Psychiatry and Psychology

Abstract

Rationale U.S. Racial/ethnic minorities have been disproportionately impacted by the COVID-19 pandemic in rates of infection and morbidity. Pre-pandemic racial discrimination has been associated with depression and general anxiety. However, the effect of Coronavirus specific forms of discrimination on mental health have not been examined. This study assessed the effect of previously identified social determinants of mental health and COVID-19 specific victimization and racial bias beliefs on depression and anxiety among young adults of color in the U.S.

Methods A national online survey of 399 AIAN, Asian, Black, and Latinx adults (18 – 25 years) included demographic variables, COVID-19 health risks, and standardized measures of depression, anxiety, Coronavirus related victimization distress and perceptions of Coronavirus-related racial bias across a range of contexts.
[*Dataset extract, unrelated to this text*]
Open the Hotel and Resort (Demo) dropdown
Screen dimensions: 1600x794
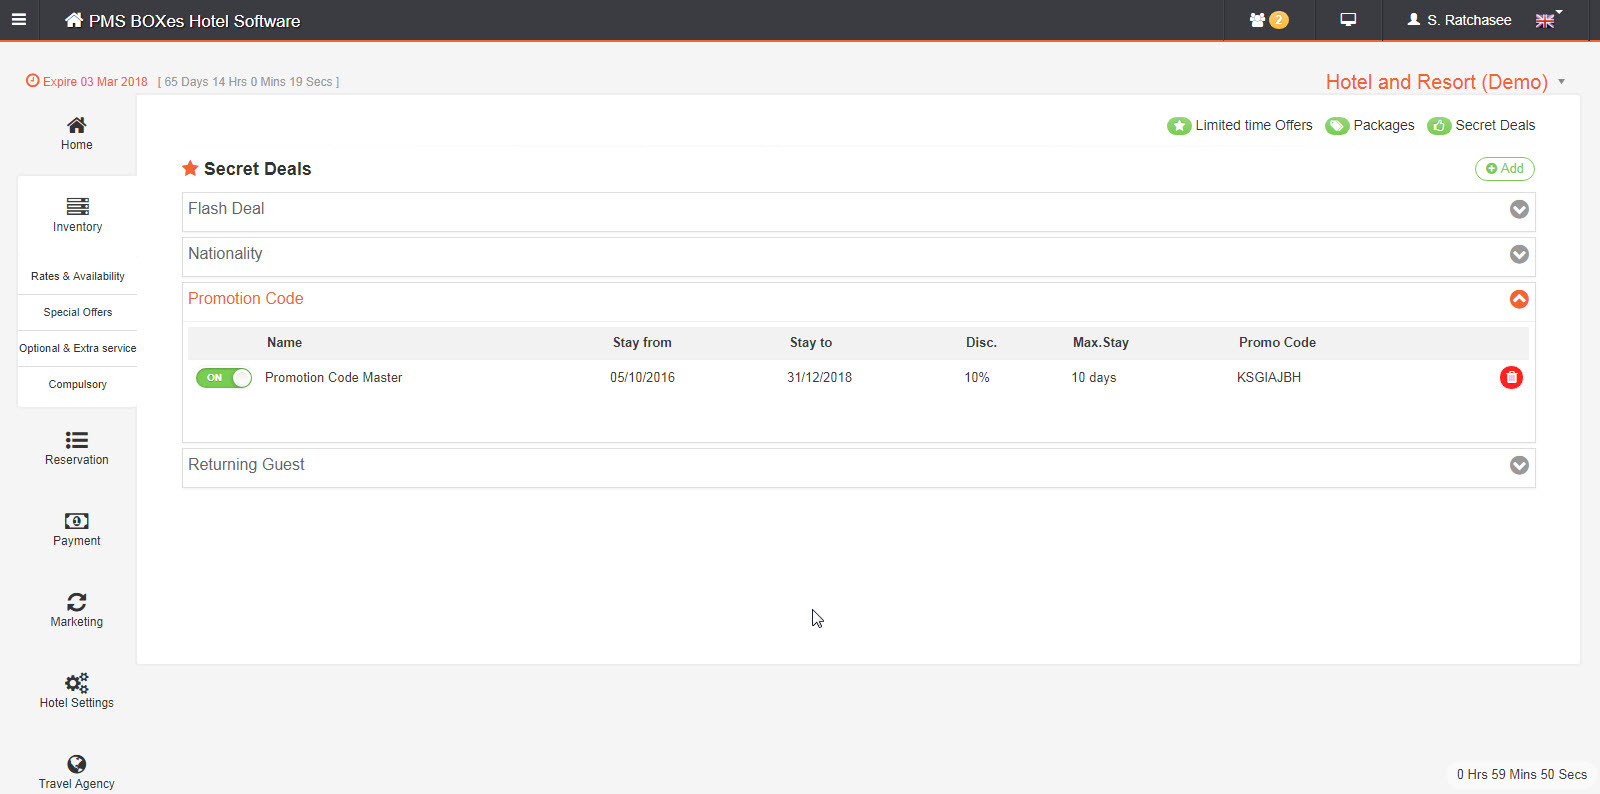click(x=1445, y=82)
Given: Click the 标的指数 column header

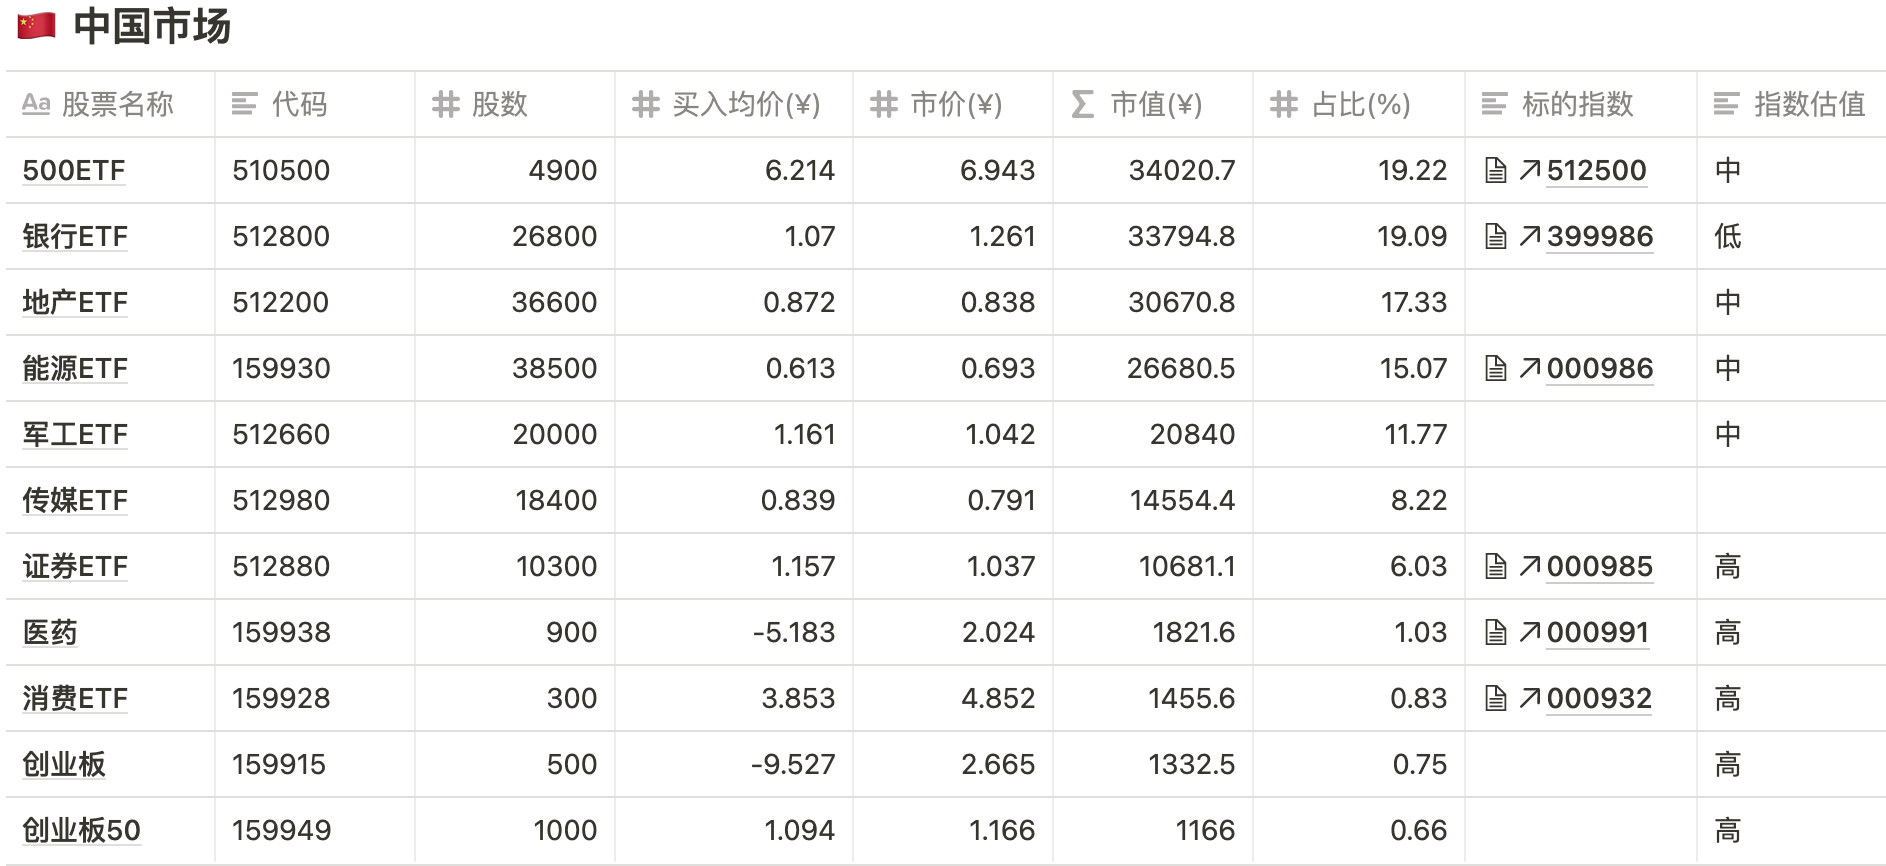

Results Employment, financial and prescription insecurity, COVID-19 health risks, Coronavirus victimization distress and Coronavirus racial bias beliefs were positively correlated with depression and anxiety. Scores on the Coronavirus racial bias scale were significantly higher among Asian and Black respondents. Structural equation modeling controlling for race/ethnicity and demographic variables indicated perceived Coronavirus racial bias mediated the effect of Coronavirus victimization distress on both mental health indices.

Conclusion Results suggest the COVID-19 pandemic has created new pathways to mental health disparities among young adults of color by reversing formerly protective factors such as employment, and by exacerbating structural and societal inequities linked to race. Findings highlight the necessity of creating mental health services tailored to the specific needs of racial/ethnic minorities during the current and future health crises.